Será porque mi viejo perro -cumplió 13 años en julio; en humanos términos sería nonagenario- me habla más que nunca, y porque yo le comprendo. Será porque sus reclamaciones, sus miedos, sus aprensiones -se está quedando bastante cegato: cataratas- se expresan en largos monólogos y parecen punteados por exclamaciones e interrogantes. Será porque a veces le entran ataques de angustia: cuando cree que las personas que cuidamos de él vamos a abandonarle -acecha mis bolsos, mis zapatillas: si me cambio para entrar o para salir-, y sin duda recuerda que, durante cuatro años, viví lejos de él, visitándole sólo unas pocas veces al año.

Será por eso que me ha gustado mucho y que les recomiendo, sobre todo a quienes aman a los animales, y a quienes intentan o consiguen comunicarse con los perros, un libro gordo y apasionante: La historia de Edgar Sawtelle, de David Wroblewski. En Estados Unidos ha arrasado durante meses, pero ello no debería constituir un inconveniente. Ni el que aquí lo haya publicado Planeta en vísperas de otoño, ni el hecho de que allá haya gustado y de que la buda Oprah le haya dado el espaldarazo. Es un libro para cualquier estación. Es un libro apasionante.

"No es un libro alegre. Pero proporciona el consuelo que ofrecen las historias hermosas"
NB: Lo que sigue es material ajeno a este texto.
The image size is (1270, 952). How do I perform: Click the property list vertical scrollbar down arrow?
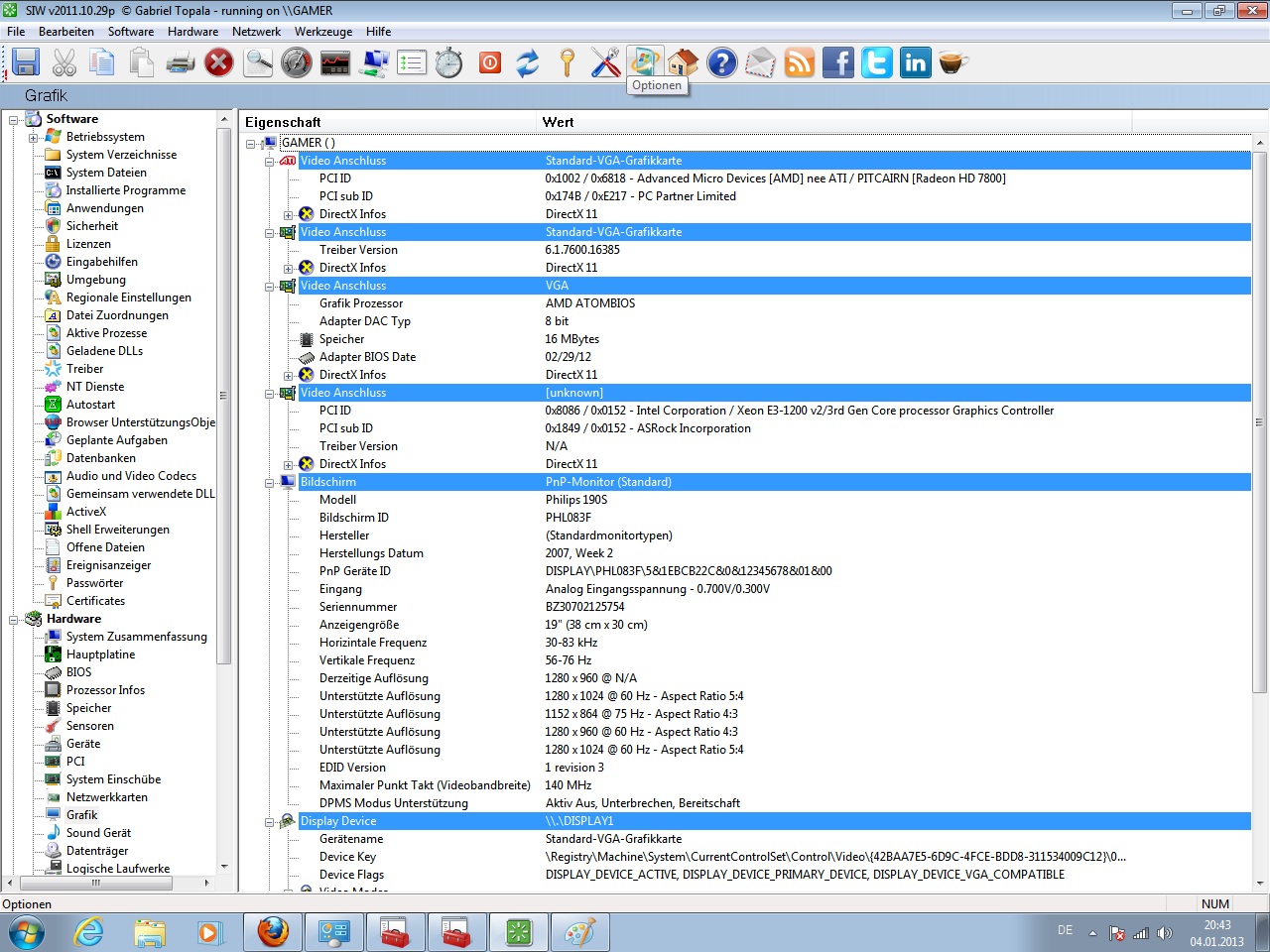(1260, 883)
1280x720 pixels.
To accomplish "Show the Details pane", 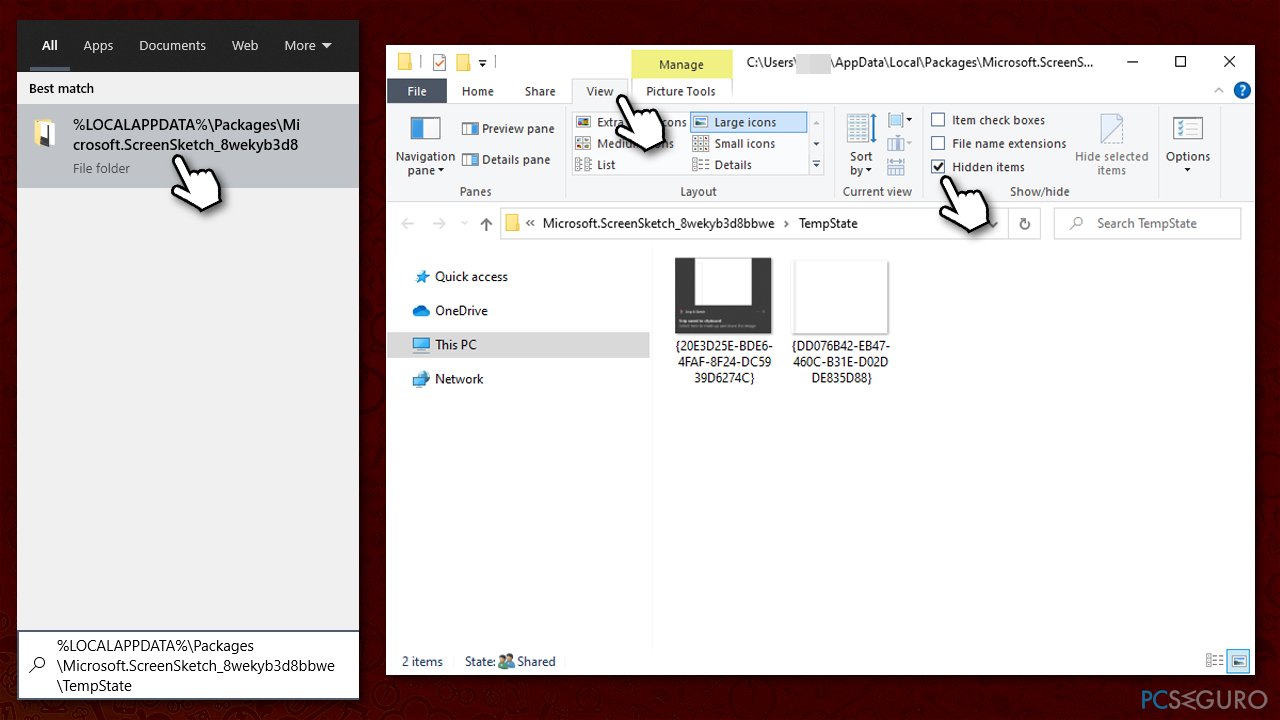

Una saga familiar, una historia de crecimiento, un paseo por la naturaleza y la muerte, por la tragedia, el aprendizaje y la pérdida. Pero con perros. Un niño mudo, una perra. Un negocio: el criadero de canes que a Edgar le dejó su padre, y a éste, el abuelo. Una gran amistad, la que se traba entre ese muchacho que no puede comunicarse con nadie y concentra toda su sensibilidad en hacerse entender por los perros, en entenderlos a ellos, y la perra que le acompaña. El criadero es muy especial, pues no se dedica a cultivar razas con pedigrí. El perro Sawtelle posee otras cualidades: es fiel, heroico, sacrificado, inteligente. Es ese perro al que quien le ha tenido nunca ha podido olvidar, el perro que nos acompaña y nos anima, el perro que se preocupa por nosotros, que corre kilómetros para volver a casa cuando se pierde, el que muere de tristeza junto a la tumba del amo. La mejor raza, la Sawtelle. No importa de dónde proceda su sangre.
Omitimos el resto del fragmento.